Opinion
3447.
Decided April 22, 2004.
Judgment, Supreme Court, New York County (Richard Carruthers, J.), rendered September 4, 2002, convicting defendant, after a jury trial, of criminal sale of a controlled substance in the third degree and criminal sale of a controlled substance in or near school grounds, and sentencing him, as a second felony offender, to concurrent terms of 4½ to 9 years, unanimously affirmed.
Robert S. Dean, Center for Appellate Litigation, New York (Abigail Everett of counsel), for appellant.
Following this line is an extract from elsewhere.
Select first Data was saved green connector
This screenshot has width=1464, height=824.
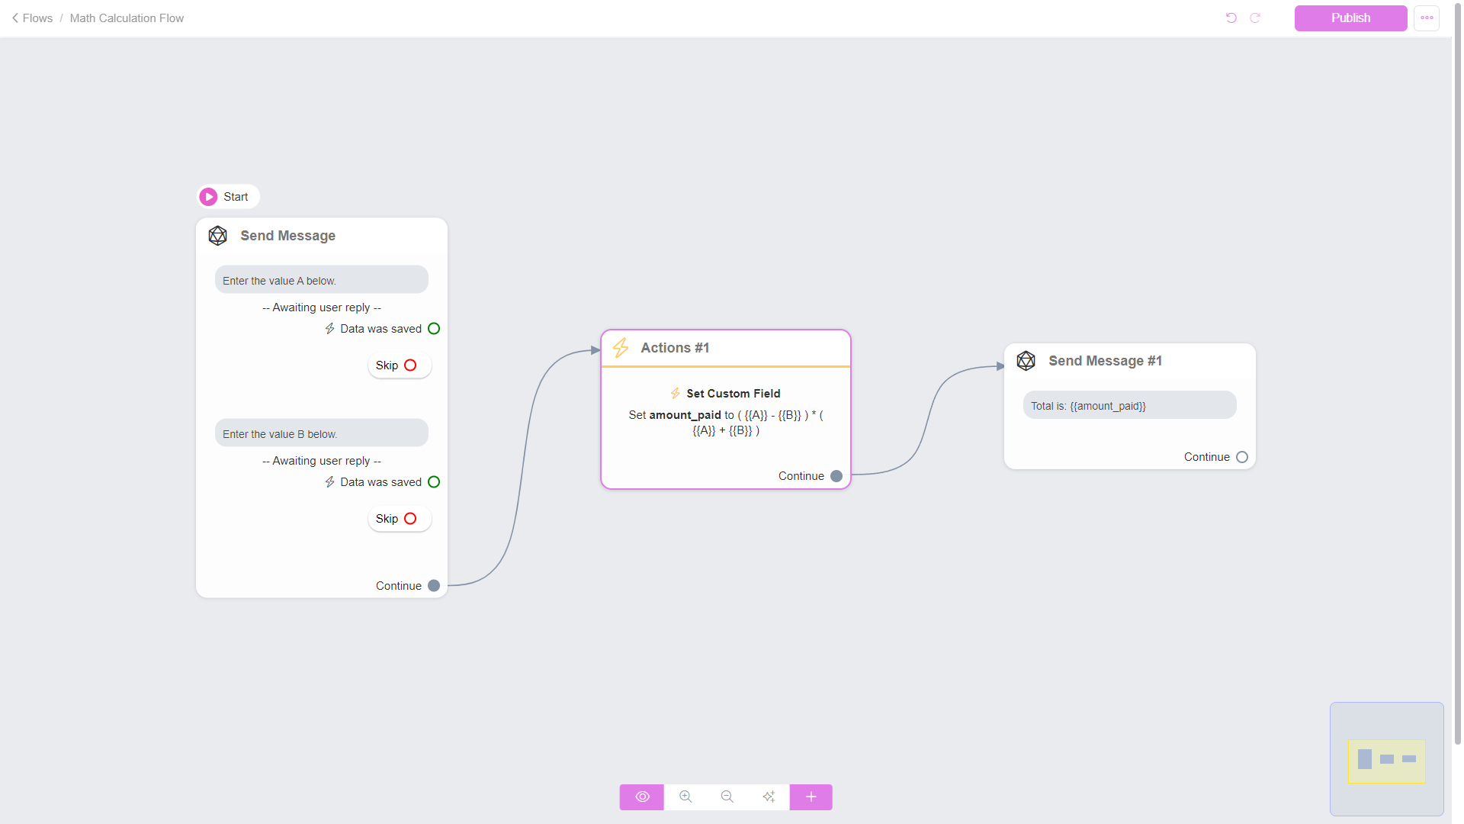pos(434,329)

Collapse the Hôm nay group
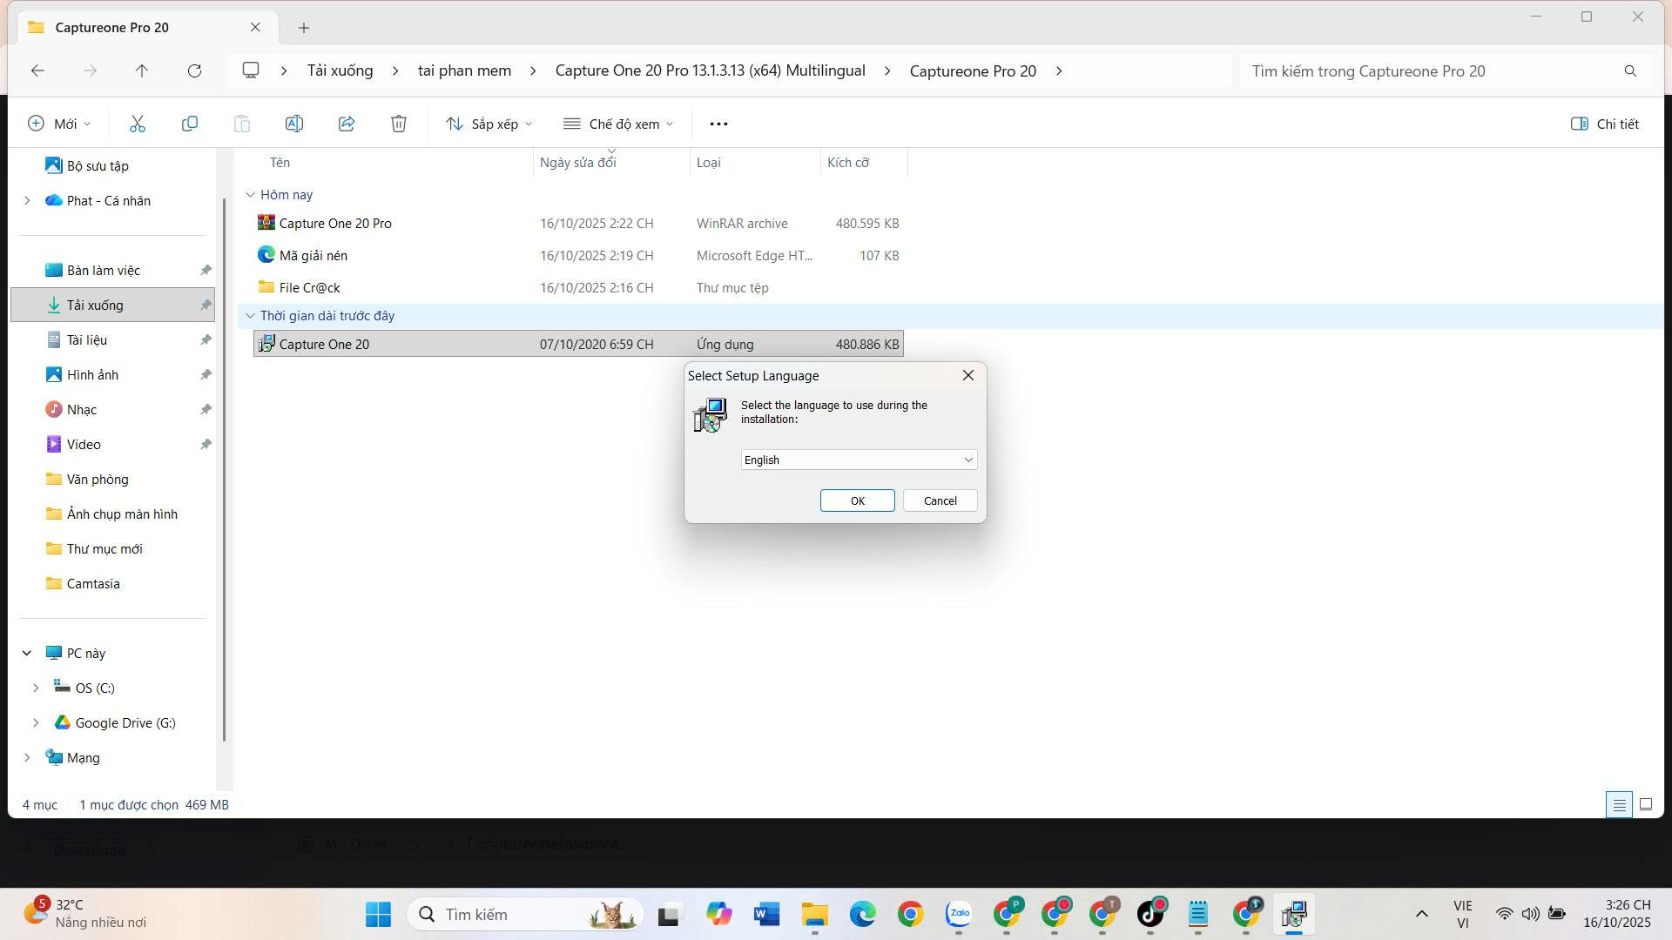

Robert M. Morgenthau, District Attorney, New York (Eli R. Koppel of counsel), for respondent.
Before: Tom, J.P., Saxe, Ellerin, Lerner, JJ.
The court properly denied defendant's suppression motion. The undercover officers' radioed descriptions were sufficiently specific, when taken together with the relevant temporal and spatial factors, to establish reasonable suspicion to stop and detain defendant for a confirmatory showup ( see People v. Haulsey, 298 A.D.2d 129, lv denied 99 N.Y.2d 582).
The verdict was based on legally sufficient evidence and was not against the weight of the evidence ( see People v. Bleakley, 69 N.Y.2d 490). Issues of identification, including the weight to be given to discrepancies in the officers' descriptions of defendant, were properly considered by the jury and there is no basis for disturbing its determinations.
Defendant expressly waived his claim that the court should have discharged an allegedly unfit deliberating juror and declared a mistrial ( see People v. Lee, 92 N.Y.2d 987). When defendant, after consulting with his attorney, personally made the decision to forgo a mistrial, a strategic decision of a type normally made by counsel, this did not constitute self-representation requiring the court to warn him of the risks of proceeding pro se ( People v. Spiers, 300 A.D.2d 1033, lv denied 99 N.Y.2d 620). We note that the juror's remarks that called her impartiality into question were favorable to defendant and suggested that she was leaning, at that point in deliberations, toward acquittal.
We decline to invoke our interest of justice jurisdiction to dismiss the non-inclusory concurrent count ( see People v. Spence, 290 A.D.2d 223, lv denied 98 N.Y.2d 641; People v. Kulakov, 278 A.D.2d 519, lv denied 96 N.Y.2d 785).
THIS CONSTITUTES THE DECISION AND ORDER OF THE SUPREME COURT, APPELLATE DIVISION, FIRST DEPARTMENT.